Users Activity shows a tamper-evident trail of changes made in the panel — who did what, when, from which IP, and what values changed. It’s your go-to page for auditing configuration edits, restores, and administrative actions.

Who can view this

• Requires the users_activity_logs permission.
• If your account is scoped to certain servers, you’ll still see global actions (e.g., role edits) but schedule/server changes are visible only for servers you’re allowed to access.

What’s recorded

INSERT / UPDATE / DELETE on core entities: servers, storages, schedules, users, roles.
RESET / EXECUTE / RESTORE actions (e.g., SSH link reset, “Run now”, Disaster Recovery / cPanel restores).
Login/Profile/License related changes (account edits, license key events).
• For data edits, the logger stores diffs — only the fields that changed, not the entire row.

Filtering & housekeeping

• Use the Date from / Date to pickers and click Filter results to limit the window (the end date is inclusive).
Clear activity logs removes all entries (useful after exports or drills).

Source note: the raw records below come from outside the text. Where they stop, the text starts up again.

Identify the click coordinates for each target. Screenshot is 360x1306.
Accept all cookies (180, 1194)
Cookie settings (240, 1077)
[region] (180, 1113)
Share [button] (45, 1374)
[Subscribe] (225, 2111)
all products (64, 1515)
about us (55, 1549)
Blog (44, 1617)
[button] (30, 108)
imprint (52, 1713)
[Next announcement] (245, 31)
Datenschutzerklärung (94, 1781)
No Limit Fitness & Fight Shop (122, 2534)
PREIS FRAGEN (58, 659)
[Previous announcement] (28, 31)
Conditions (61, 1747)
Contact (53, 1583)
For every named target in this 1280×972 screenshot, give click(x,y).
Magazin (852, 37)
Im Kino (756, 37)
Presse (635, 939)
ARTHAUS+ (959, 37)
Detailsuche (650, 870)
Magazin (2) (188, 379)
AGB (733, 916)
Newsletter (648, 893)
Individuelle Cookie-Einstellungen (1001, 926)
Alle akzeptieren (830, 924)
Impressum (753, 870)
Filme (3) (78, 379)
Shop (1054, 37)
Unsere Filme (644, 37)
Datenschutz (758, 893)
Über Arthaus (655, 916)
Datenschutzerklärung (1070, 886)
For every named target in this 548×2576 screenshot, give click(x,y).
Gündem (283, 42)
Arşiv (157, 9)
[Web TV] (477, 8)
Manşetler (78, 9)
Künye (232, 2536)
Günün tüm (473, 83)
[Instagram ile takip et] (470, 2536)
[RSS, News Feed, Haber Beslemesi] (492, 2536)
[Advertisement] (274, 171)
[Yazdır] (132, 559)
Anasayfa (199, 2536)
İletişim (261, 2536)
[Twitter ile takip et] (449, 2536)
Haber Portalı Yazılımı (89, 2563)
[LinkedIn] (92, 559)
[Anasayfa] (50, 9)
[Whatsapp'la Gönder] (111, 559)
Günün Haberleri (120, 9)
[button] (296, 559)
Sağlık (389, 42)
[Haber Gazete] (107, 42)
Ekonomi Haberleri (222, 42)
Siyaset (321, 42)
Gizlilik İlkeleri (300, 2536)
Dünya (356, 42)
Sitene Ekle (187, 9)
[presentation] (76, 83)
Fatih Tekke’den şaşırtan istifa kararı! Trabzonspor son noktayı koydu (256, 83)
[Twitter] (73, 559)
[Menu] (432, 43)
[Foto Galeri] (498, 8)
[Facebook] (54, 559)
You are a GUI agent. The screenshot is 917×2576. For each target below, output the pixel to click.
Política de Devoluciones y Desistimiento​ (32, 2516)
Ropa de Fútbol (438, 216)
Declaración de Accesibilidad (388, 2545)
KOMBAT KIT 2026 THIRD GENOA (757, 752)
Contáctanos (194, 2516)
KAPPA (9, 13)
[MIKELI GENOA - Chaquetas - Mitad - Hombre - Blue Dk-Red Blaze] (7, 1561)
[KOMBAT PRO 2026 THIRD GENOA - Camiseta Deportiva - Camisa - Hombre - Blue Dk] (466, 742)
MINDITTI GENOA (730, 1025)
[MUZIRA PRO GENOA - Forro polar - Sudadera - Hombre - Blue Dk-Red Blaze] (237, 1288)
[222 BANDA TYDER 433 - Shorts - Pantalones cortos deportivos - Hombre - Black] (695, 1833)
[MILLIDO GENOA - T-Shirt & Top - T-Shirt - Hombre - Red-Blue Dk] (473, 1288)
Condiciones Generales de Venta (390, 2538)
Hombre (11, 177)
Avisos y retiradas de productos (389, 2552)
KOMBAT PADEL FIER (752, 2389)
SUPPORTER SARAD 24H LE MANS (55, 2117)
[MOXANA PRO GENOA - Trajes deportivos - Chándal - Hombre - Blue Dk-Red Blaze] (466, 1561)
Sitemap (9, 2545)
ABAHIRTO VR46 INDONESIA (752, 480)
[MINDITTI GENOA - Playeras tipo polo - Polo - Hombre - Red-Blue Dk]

It doesn’t affect backups, users, or schedules.

Columns explained

Date — when the action was captured (panel server time).
IP Addr — source IP of the user who performed the action.
Username — account that triggered the action.
ActionINSERT, UPDATE, DELETE, RESET, EXECUTE, RESTORE.
Page — target entity (links to the corresponding page: servers, storages, schedules, users, roles, license).
ID — the affected row identifier (also linked when applicable).
Old values / New values — key/value pairs that changed, rendered as a minimal diff.

Typical use

• Trace who edited a schedule’s retention or transfer mode, and what the previous values were.
• Confirm when a server was deleted and by whom (with IP).
• Verify that a Disaster Recovery or cPanel restore was initiated, and correlate with Backup Logs.

Good to know

• Sensitive fields (passwords, tokens) are not echoed in plaintext; only the fact of change is recorded.
• Links in the Page and ID columns take you directly to the relevant edit/detail screens.
• For large environments, filter by date first — activity can be very chatty during migrations or mass edits.

Troubleshooting patterns

• Frequent UPDATE on schedules around the same time as failures → a recent change may have broken a job; open the schedule and compare diffs.
• Many DELETE actions → check for accidental removals or cleanup scripts run by admins.
• No entries during an incident window → confirm your date range and permissions; also check Backup Logs for job-level detail.